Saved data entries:
◆ ◆ ◆
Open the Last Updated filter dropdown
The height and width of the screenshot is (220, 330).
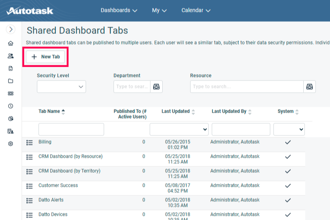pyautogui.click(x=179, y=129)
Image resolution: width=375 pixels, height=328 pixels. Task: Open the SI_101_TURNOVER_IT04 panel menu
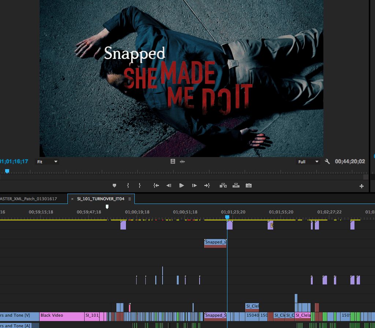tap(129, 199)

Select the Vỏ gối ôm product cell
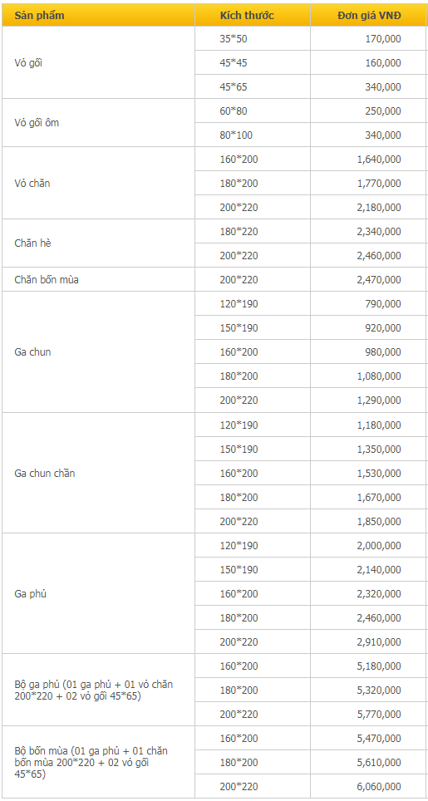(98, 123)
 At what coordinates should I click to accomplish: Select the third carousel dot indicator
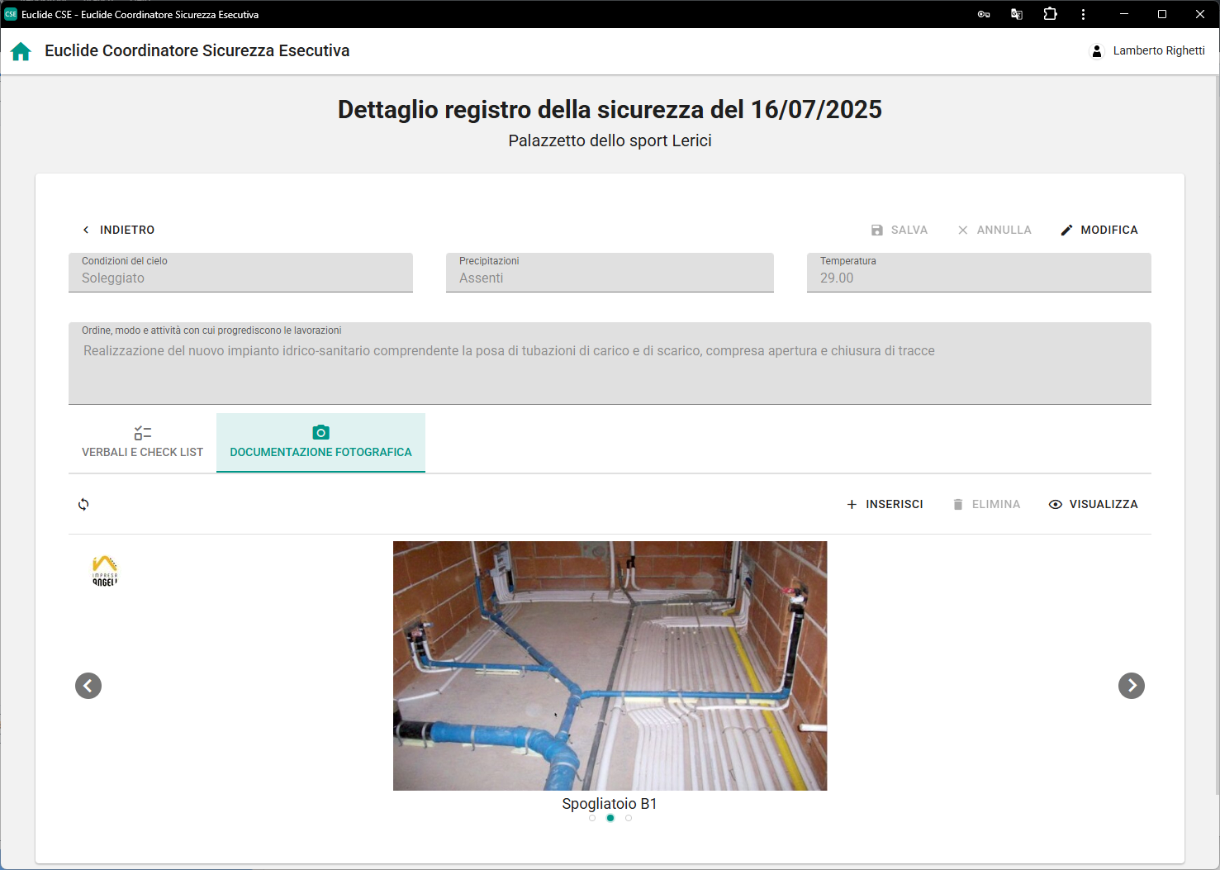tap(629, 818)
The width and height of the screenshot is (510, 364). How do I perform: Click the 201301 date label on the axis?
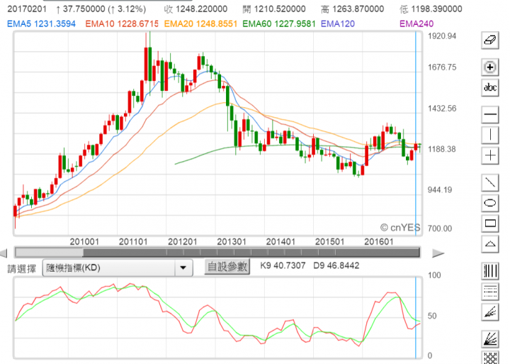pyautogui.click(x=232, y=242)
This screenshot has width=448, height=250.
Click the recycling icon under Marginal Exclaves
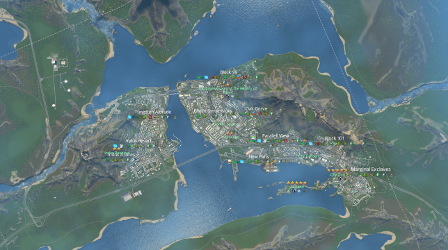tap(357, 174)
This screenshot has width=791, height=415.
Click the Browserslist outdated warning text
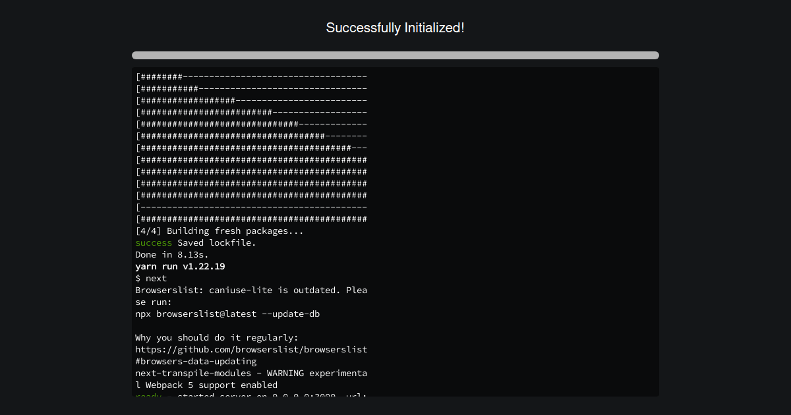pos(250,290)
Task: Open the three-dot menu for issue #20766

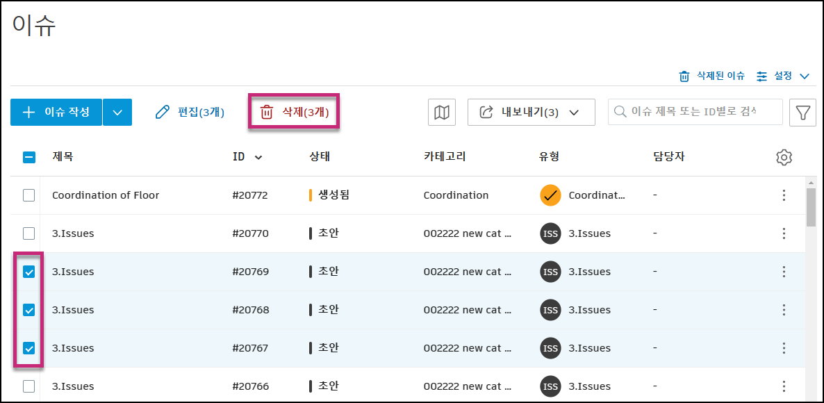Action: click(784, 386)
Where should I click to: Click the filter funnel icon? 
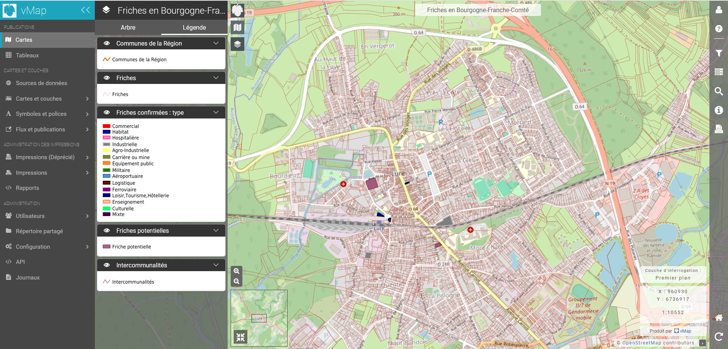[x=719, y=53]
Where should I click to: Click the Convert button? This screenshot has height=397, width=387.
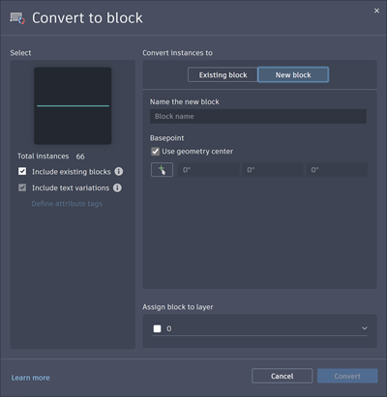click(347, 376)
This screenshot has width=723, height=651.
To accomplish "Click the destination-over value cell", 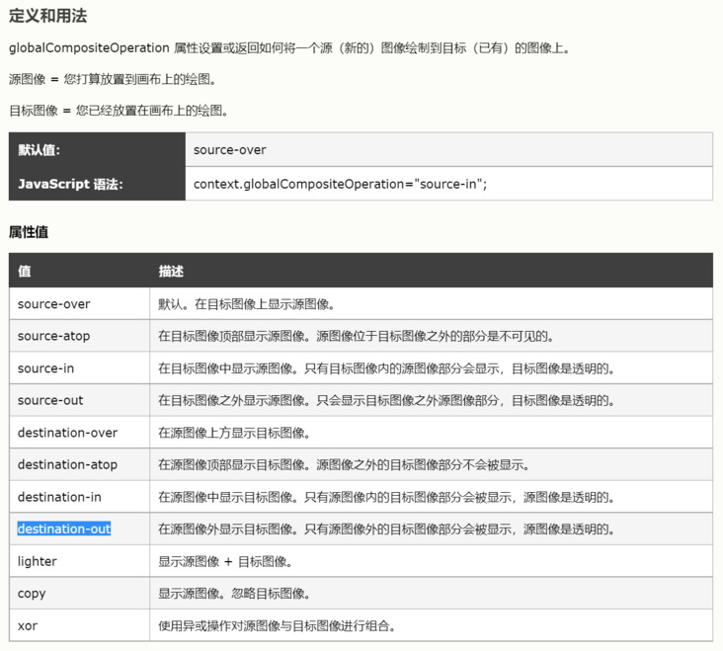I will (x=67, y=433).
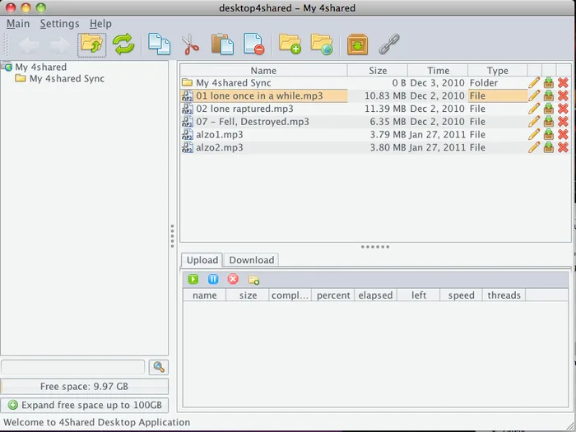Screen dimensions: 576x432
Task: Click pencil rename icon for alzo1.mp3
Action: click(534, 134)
◆ ◆ ◆
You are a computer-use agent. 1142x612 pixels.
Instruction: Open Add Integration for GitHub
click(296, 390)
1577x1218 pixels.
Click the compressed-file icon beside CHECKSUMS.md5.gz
◆ ◆ ◆
**What to work on:**
Pictures in the entries do not go into the copy. Print only the lines starting at the one containing "Select the Vỏ gối ôm product cell" and ending at the one containing "This screenshot has width=723, height=651.", exactly as they appear.

**Task result:**
Select the Vỏ gối ôm product cell
(98, 123)
 At what coordinates should I click to accomplish: Select the third carousel dot indicator
tap(629, 818)
The width and height of the screenshot is (510, 364). How do I perform: Click the 201301 date label on the axis?
pyautogui.click(x=232, y=242)
This screenshot has width=448, height=250.
Click the recycling icon under Marginal Exclaves
tap(357, 174)
This screenshot has width=791, height=415.
Click the Browserslist outdated warning text
pos(250,290)
Task: Open the three-dot menu for issue #20766

Action: click(784, 386)
Where should I click to: Click the filter funnel icon? 
[x=719, y=53]
Where should I click to: Click the Convert button? This screenshot has height=397, width=387.
click(347, 376)
This screenshot has width=723, height=651.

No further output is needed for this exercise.